By Kathleen Connell
Originally published in RI Prime Time magazine
You hear it all the time: “Retire? Me? I don’t think so.”
These days, many people’s retirement financial plan is to work (and save) as long as possible – way past 65 and many have no real intention of stopping in their 70s if their job or the work they do allow.
However, people do retire. And here’s what we hear from them: “I’m busier in retirement that when I was working!”
At times I wonder if we need to retire “retirement.”
But let’s back up a moment.
My big boss in Washington, the CEO of AARP, is raising questions she thinks every adult needs to ponder: How old is “old?” Starting with what constitutes being “middle-aged?”

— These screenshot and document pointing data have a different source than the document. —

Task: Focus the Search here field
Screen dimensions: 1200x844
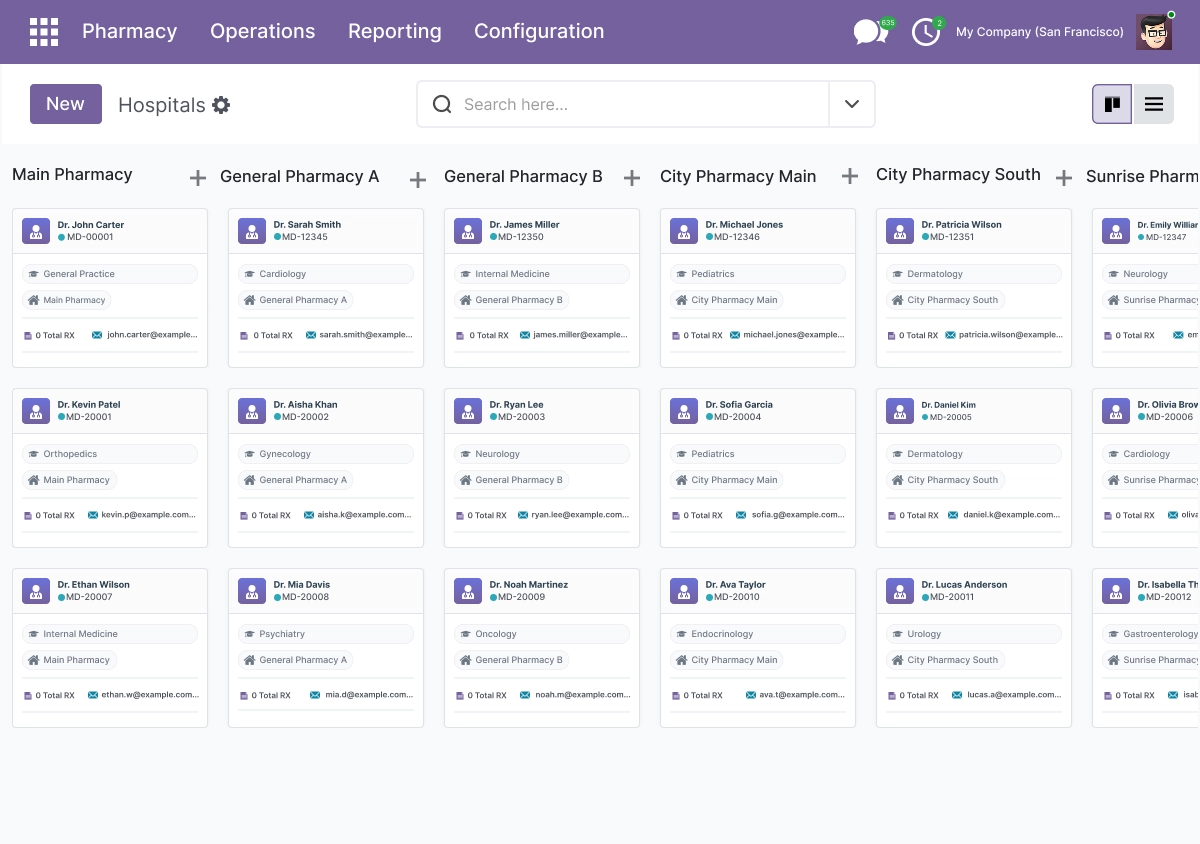Action: click(640, 104)
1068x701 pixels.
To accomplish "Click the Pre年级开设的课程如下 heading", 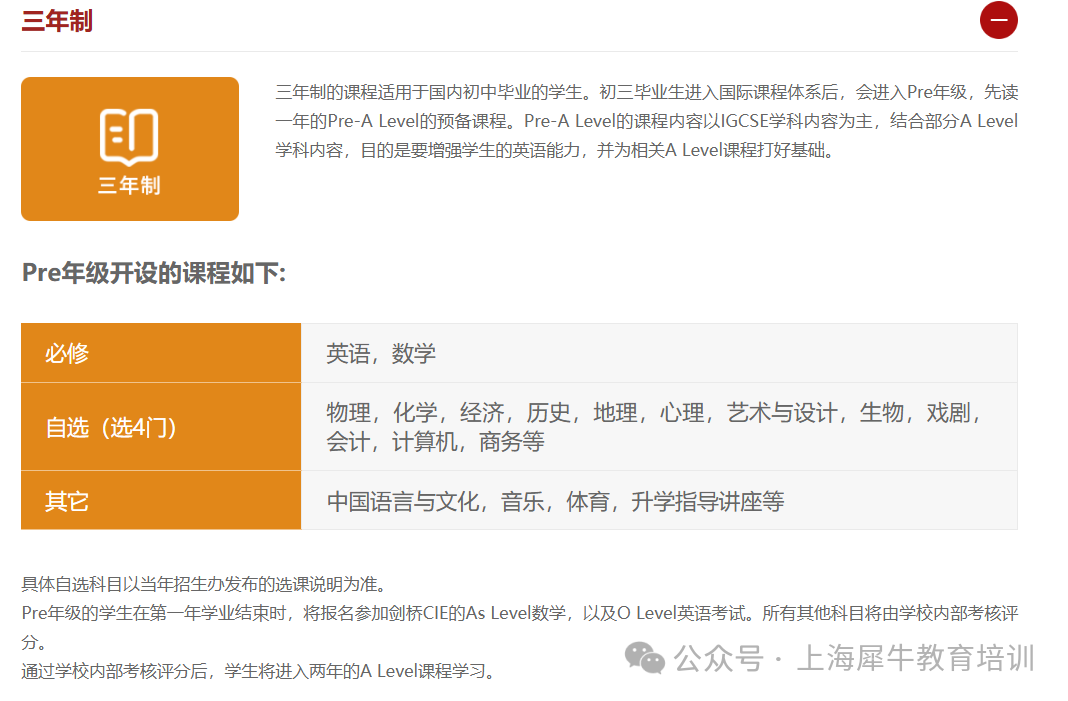I will point(154,273).
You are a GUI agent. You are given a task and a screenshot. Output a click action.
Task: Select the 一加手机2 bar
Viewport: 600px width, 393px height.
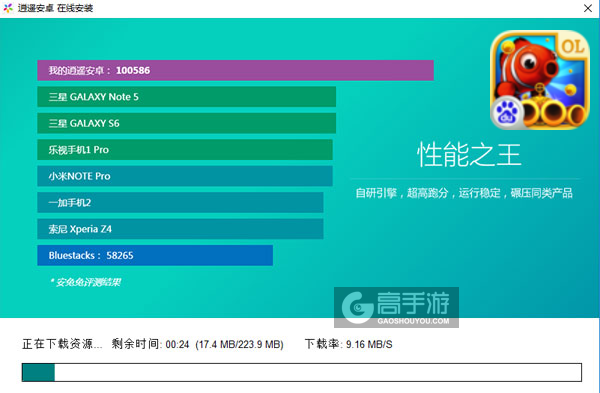(180, 202)
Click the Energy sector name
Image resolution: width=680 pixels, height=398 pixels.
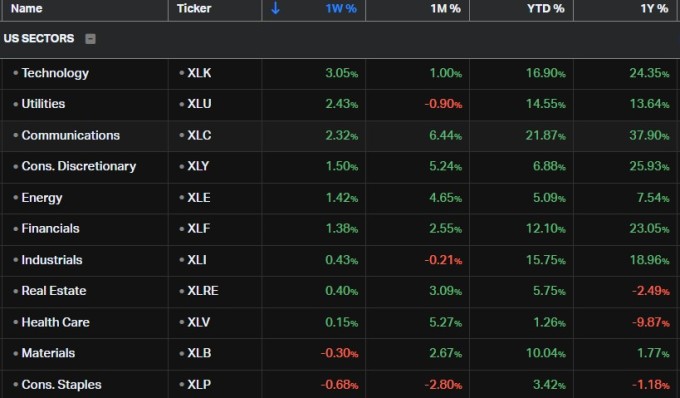(42, 198)
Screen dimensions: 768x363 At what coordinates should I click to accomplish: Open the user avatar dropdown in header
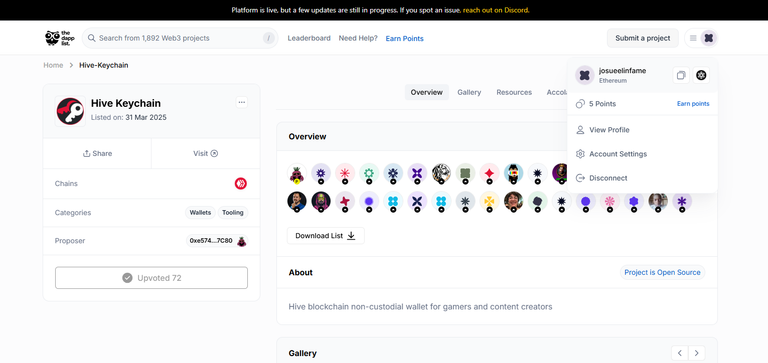point(708,38)
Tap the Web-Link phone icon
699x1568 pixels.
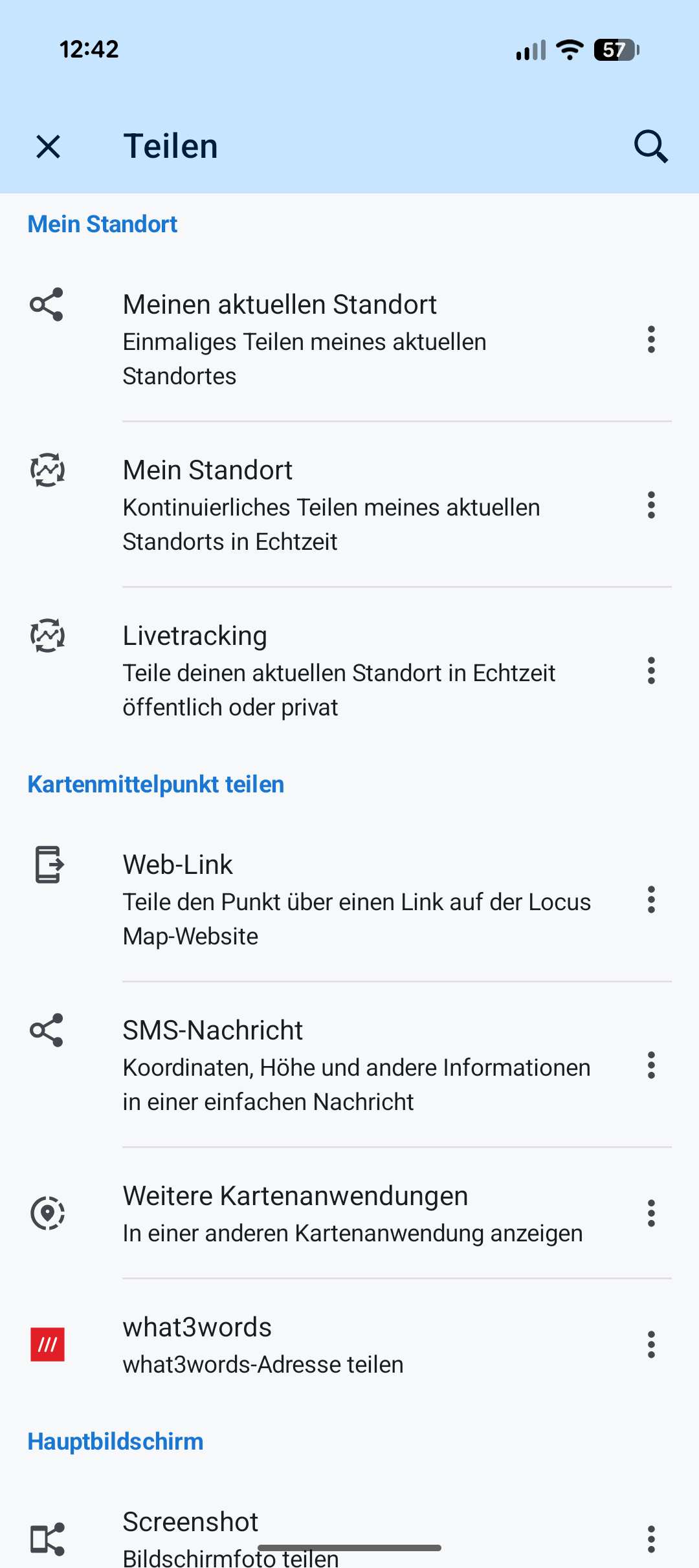coord(49,864)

Jo Ann Jenkins points out that a generation ago someone in his or her 40s was considered by most people to be middle-aged. A generation before that, middle age started around 35.
“Middle-aged” was code for “winding down.” After all, up until 1961 people could collect Social Security at age 60. And with mandatory retirement a common business practice, workers anticipated putting their feet up in their early 60s as inevitable. Many, in addition to Social Security, had private-sector employee retirement benefits waiting as well.
That was then. Surveys conducted over the last couple of years shows a majority of people now believe middle age starts around 55. Few people see that as an age to wind down. Many feel they’re just taking flight. Ask most any empty-nester.
Jo Ann, I must stress, is not beating the familiar “You’re As Young As You Feel” drum. True as it may sound, the expression has always been a platitude used to congratulate “old people” for defying, bless their heats, the cranky, unhealthy, infirm stereotype of living at some arbitrary advanced age.
Her alternative is that we simply “disrupt” aging by taking age out of most conversations. In short, to end the ageism that persists in our society and dispose of age-based stereotypes.
Among other things, this could change “retirement” as we know it.
Consider this: Someone is referred to as being a “retiree.” What does that conjure up? Probably an “old person.” What if you describe the same person as a former bank manager who now serves on the board of the United Way and works with the community outreach team? Do you picture a person 62 or 72 or 82? Age does not matter, does it?
Society, Jo Ann asserts, has some catching up to do. “We need to dispel negative beliefs around and about aging even quicker than might normally happen — not because our world needs more political correctness, but because there’s a growing body of evidence that ageism has quantifiable negative health effects on aging people, in addition to distracting them from more vital considerations. In the abstract, a long life is a fine thing, but this demographic shift brings with it new questions to ponder (and act on). If you’ve got another 35-40 years, how can you make them all you want them to be and what do you need to do to make it a reality?”
Jo Ann is leading the charge around a movement she says will lead to changes that will benefit everyone. Disrupt Aging is the title of her recent book.
“Disrupt Aging is about engaging on the big questions — around health, wealth and self — and, overall, living the best future you can,” she says. “As with so many things in life, either you choose a path for yourself, or circumstances conspire to choose one for you.”
Disrupt Aging begins, she says with “owning” one’s age.” And it is the part of her message I love most. Why, she asks, do we spout dubious platitudes about people doing well (even though they’re) in their 50s, 60s, 70s or older? Isn’t life what you make of it in your 20s, 30s and 40s, too?
So, Disrupt Aging is not about denying aging, or defying aging. It’s about owning your age and embracing the opportunities to live your best life at every age. Isn’t that what everyone wants?
“If you’re alive, you’re aging,” Jo Ann adds. “With that in mind, it’s hard to think of a change that could deliver more benefit to more people than to Disrupt Aging.”
So, let’s own our age and not be defined by “retirement.”
When the world sees, pardon the expression, “older people” that way, we’ll all be better off.
Kathleen Connell is State Director of AARP Rhode Island.